B.Tech., Chem. Eng., Indian Institute of Technology, Kanpur
M.S.E., Chem. Eng., University of Pennsylvania
Ph.D., Chem. Eng., University of Pennsylvania

Current Research Interests

Equilibrium and Transport of Fluids in Confined Spaces

Our research interests and activities in this area center around nanostructured porous materials, focusing on their characterization as well as the equilibrium and transport properties of fluids confined in their nanostructure. The research is heavily grounded in fundamentals, and aims at developing new understanding of the equilibrium and dynamics useful in furthering their applications in separation, catalysis and novel nanotechnologies. Achieving an improved understanding of the influence of interactions of guest molecules with the solid surface in nanoporous materials, and the consequences for adsorption and transport, underpins much of the on-going activity.

Among the current projects are new approaches to characterization of carbons, MCM-41 and newer nanoporous materials. A modified density functional theory considering pore wall heterogeneity has been developed for carbons, and has been implemented for improved characterization of activated carbon fibers and other microporous carbons. The results are being compared with alternative characterizations involving molecular models of carbons determined by reverse Monte Carlo computation-based fitting of x-ray structure factor data.
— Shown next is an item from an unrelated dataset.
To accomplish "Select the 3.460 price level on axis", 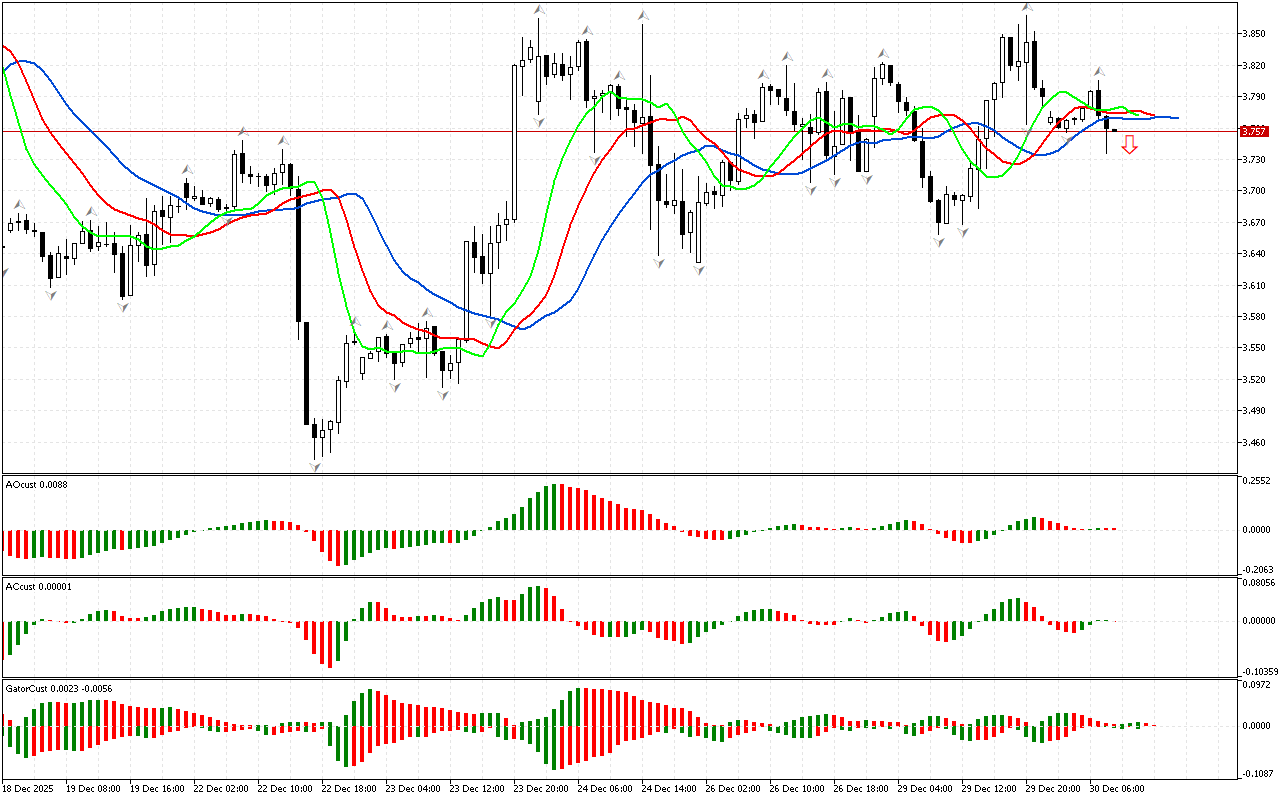I will (x=1252, y=442).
Adsorption equilibria of hydrocarbons in mesoporous materials as well as activated carbons have been experimentally studied and are being theoretically interpreted. Dynamics of adsorption in nanoporous materials is another focus where we have developed new approaches for interpreting experimental adsorption kinetics. Most recently we are developing fundamental approaches based on molecular interactions to predict transport coefficients in nanopores, both in siliceous materials and carbons, and these are being validated by molecular dynamics calculations.
Among the key achievements is the development of a new exact theory of transport at low density, incorporating realistic fluid-solid interactions, that has been verified for mesopores and micropores with the help of molecular dynamics simulations. The theory is a significant step forward over the widely used century-old Knudsen theory that considers non-interacting systems, and provides a viable approach for the important regime of single file diffusion crucial to zeolites and other narrow pore materials. For higher densities improved approaches considering fluid-fluid interactions via a modified local average density model have also been developed and validated.
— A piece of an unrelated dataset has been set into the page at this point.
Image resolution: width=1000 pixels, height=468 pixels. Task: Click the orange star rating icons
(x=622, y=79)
Heterogeneous Reaction Engineering

Our research in this area emphasises problems related to transport and reaction processes in porous solids. All of the research incorporates an appropriate blend of theory, computation and experiment, and the projects undertaken have fundamental as well as practical significance. Some topics of recent interest have been the development of correlated random walk models for transport in pore networks, experimental and computational studies of hysteresis and multiplicity in multiphase catalytic reactions, and the reactivity of chars and microporous solids. In all of these situations the structure of the porous medium plays an important role, and is probed by an array of techniques such as gas adsorption, mercury porosimetry, x-ray diffraction, scanning and transmission electron microscopy as well as small angle x-ray and neutron scattering. The results of such characterization studies provide essential data and information for modelling of the structure, and ultimately its influence on the physical and chemical phenomena occurring in it - a crucial component of the research. For example, in the field of multiphase catalytic reactions we have incorporated the interplay of capillary condensation phenomena along with reaction and heat and mass transfer processes in the solid, and thereby explained observations of hysteresis and rate multiplicity. Other important features are present when the solid phase is consumed, as in char gasification, which lead to progressive modification of the structure. Models for predicting the evolution of the pore structure and reactivity in gas solid reactions have been developed by us, and verified against experimental data for char gasification. More advanced approaches based on modeling and evolution of the underlying turbostratic crystalline structure of carbons have also been developed and validated by us.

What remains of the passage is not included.